The assay was then carried out using for convenience plastic 15 ml conical bottomed assay tubes set up in a shaking water bath at 26° C. which is the optimum temperature for this enzyme. In a typical assay using the oligonucleotide solution at a concentration of 5 μg/ml and the test compound/DMSO solution at a concentration of 2%, and carrying out the assay in quadruplicate, there would then be placed in each assay tube 5 μl of the oligonucleotide solution, 50 μl of the 600 μm NAD+[ 32 P]-NAD solution, 8 μl of the test compound/DMSO solution, and 37 μl of water. Prior to the start of the experiment this “cocktail” would be pre-warmed for 7 minutes at 26° C., as would be also the cell suspension. The reaction would then be started by adding 300 μl of the cell suspension. The reaction would be stopped by adding 2 ml of the ice-cold 10% TCA+10% sodium pyrophosphate solution.

In addition to the above, six assay tubes would usually be set up as blanks, these containing the same ingredients as above but, before adding the cell suspension, TCA solution is added to prevent any reaction from taking place. This enables corrections to be applied for any non-specific binding of the labelled material to the filter used (see below).
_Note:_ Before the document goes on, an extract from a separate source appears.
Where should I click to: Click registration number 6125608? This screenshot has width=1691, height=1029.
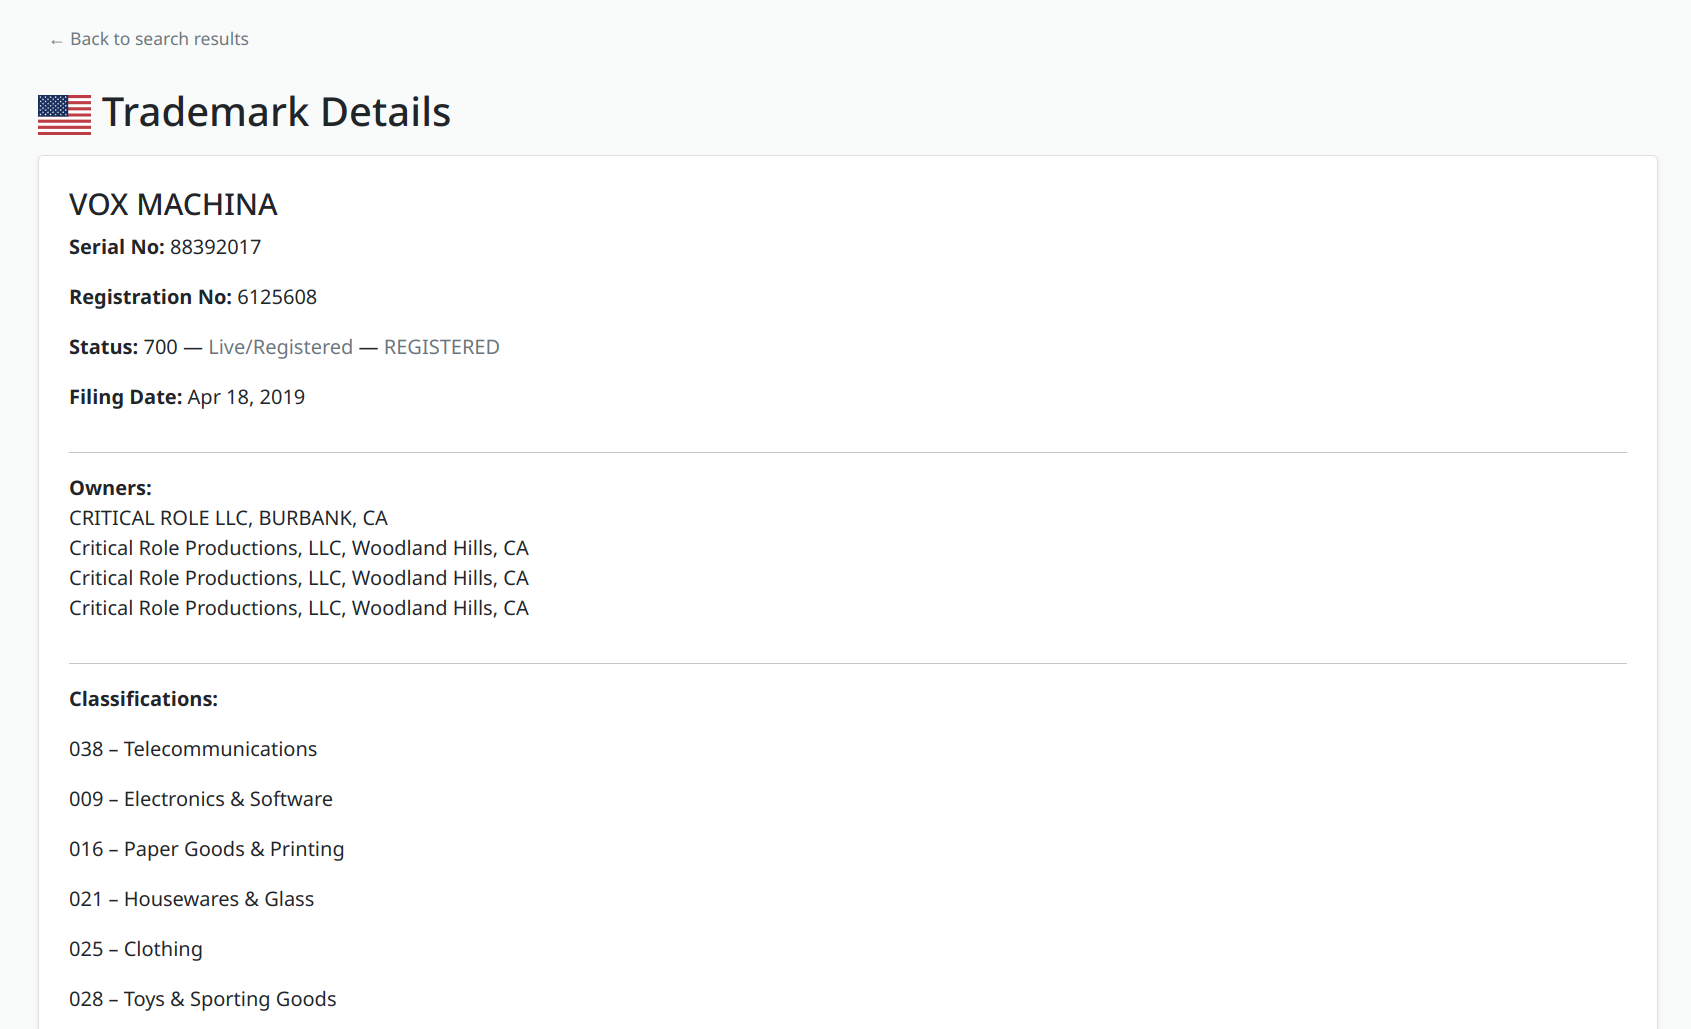pos(277,296)
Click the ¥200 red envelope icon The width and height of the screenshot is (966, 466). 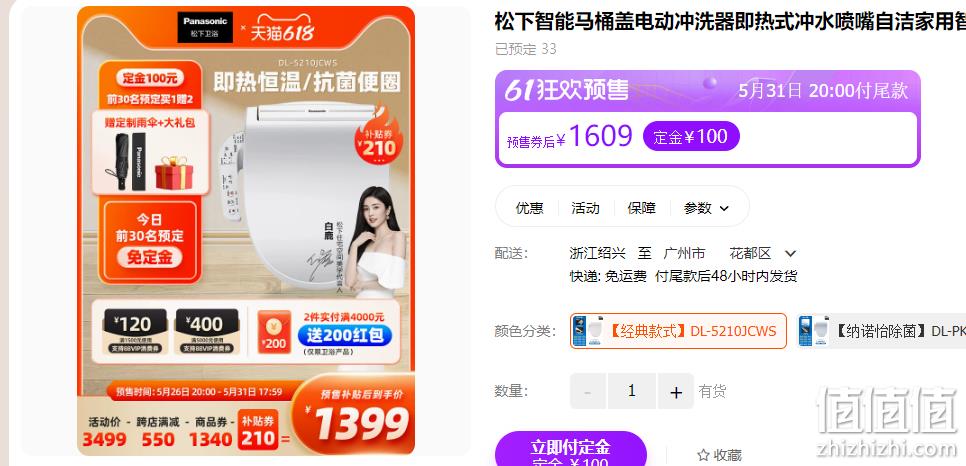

After adding the cell suspension at timed intervals to each of the assay tubes, the 10% TCA+10% sodium pyrophosphate at 4° C. was added to each assay tube exactly 5 minutes after addition of the cell suspension to that tube. Then, after leaving the tubes on ice for a minimum time of one hour, the contents of each individual tube were filtered through an individual filter funnel of a suction filter apparatus using GF/C filter elements (rough side up) wetted with 10% TCA. After filtering the contents of each tube and rinsing the filters several times with 1% TCA+1% sodium pyrophosphate solution, the filters were carefully removed and dried before being placed in individual scintillation vials. Four additional scintillation vials were also set up as reference standards containing 10 μl of the 600 μM NAD+[ 32 P]-NAD solution, 10 ml scintillant then being added to each vial. Counting was carried out for 2 minutes on a β counter to obtain measures of the 32 P present, and thus the amount of the poly(ADP-ribose) and activity of the PARP enzyme.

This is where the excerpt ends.